Submitted to: International Conference on Precision Agriculture Abstracts & Proceedings
Publication Type: Proceedings
Publication Acceptance Date: 7/17/2002
Publication Date: 7/17/2002
Citation: JAYNES, D.B., KASPAR, T.C., COLVIN, T.S. COMPARISON OF TECHNIQUES FOR DEFINING YIELD POTENTIAL ZONES IN AN IOWA FIELD. INTERNATIONAL CONFERENCE ON PRECISION AGRICULTURE ABSTRACTS & PROCEEDINGS. 2002. CD-ROM. MADISON, WI: ASA-CSSA-SSA.

Interpretive Summary:

Technical Abstract: A first step in determining field management zones can be to determine the areas of similar yield potential within a field. This can be a major challenge however, because yields typically vary across space and also vary among years as well. In this study, we investigated three methods for determining corn (Zea mays L.) yield potential zones based on 6-yr of yield information. The methods included cluster analysis of multiple year yield data, cluster analysis of easily-measured field attributes believed to be important in determining corn yield, and multiple regression of these field attributes on corn yield. All methods were applied to corn yield data collected from 224 plots arranged along eight transects spanning a 16-ha field. Each method divided the 6-yr of yield data into years having wetter than average and drier than average growing season precipitation.

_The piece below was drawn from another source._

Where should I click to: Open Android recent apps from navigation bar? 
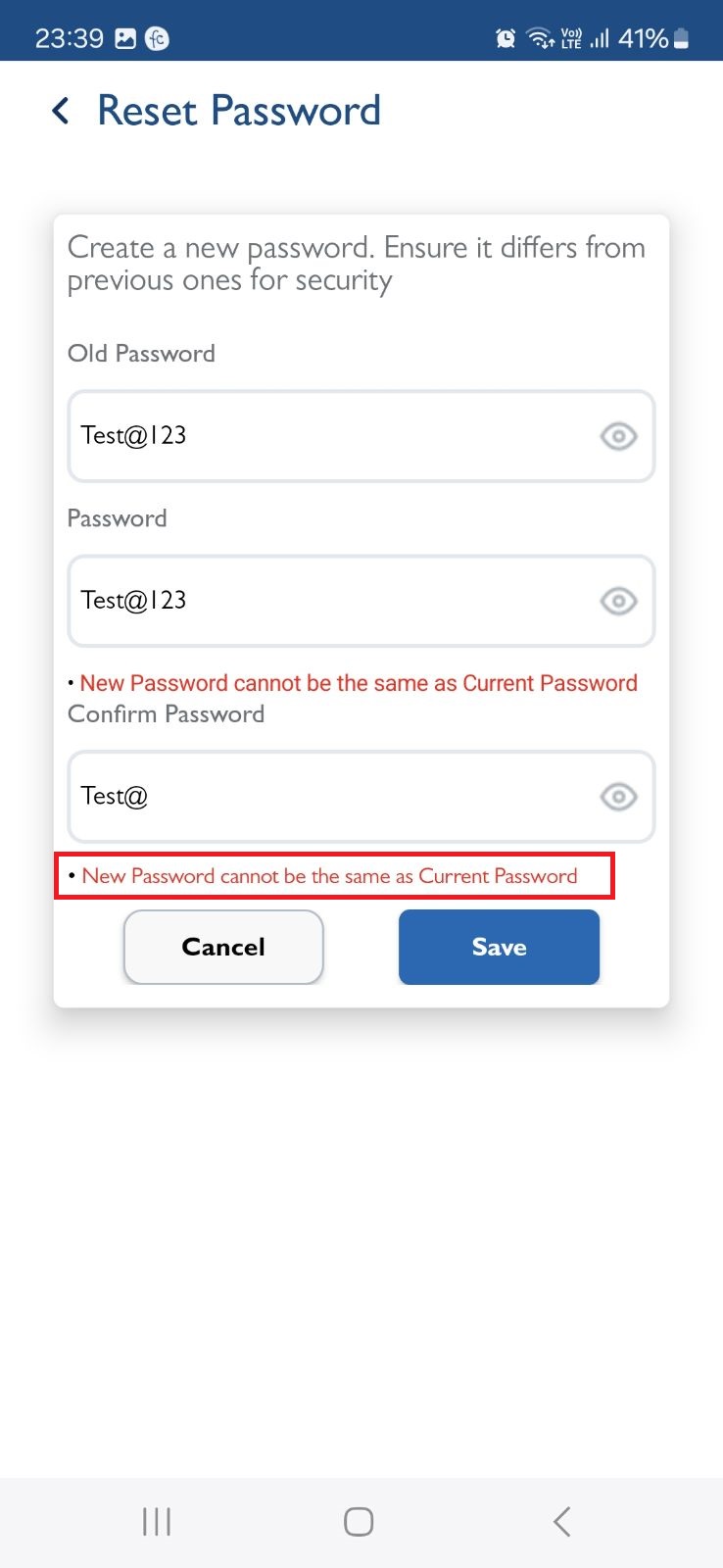coord(157,1522)
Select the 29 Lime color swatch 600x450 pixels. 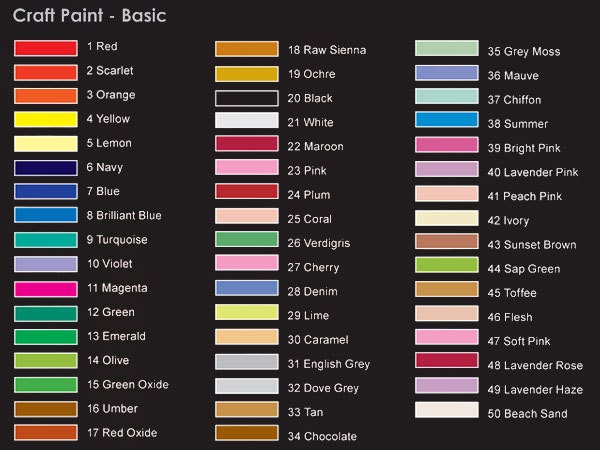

This reflects the importance of water availability in determining corn yield in this rain fed field. All three methods illustrated the importance of landscape position on corn yield, with yield generally decreasing from footslope to summit positions in dry years. All three methods also illustrated that excess precipitation caused increased yield variability especially in lower landscape positions. Clustering was particularly effective in separating a pothole area from the remainder of the field. Multiple regression and yield clustering were superior in reducing the residual yield variance. Overall, each method was effective in delineating areas of similar yield potential within the field.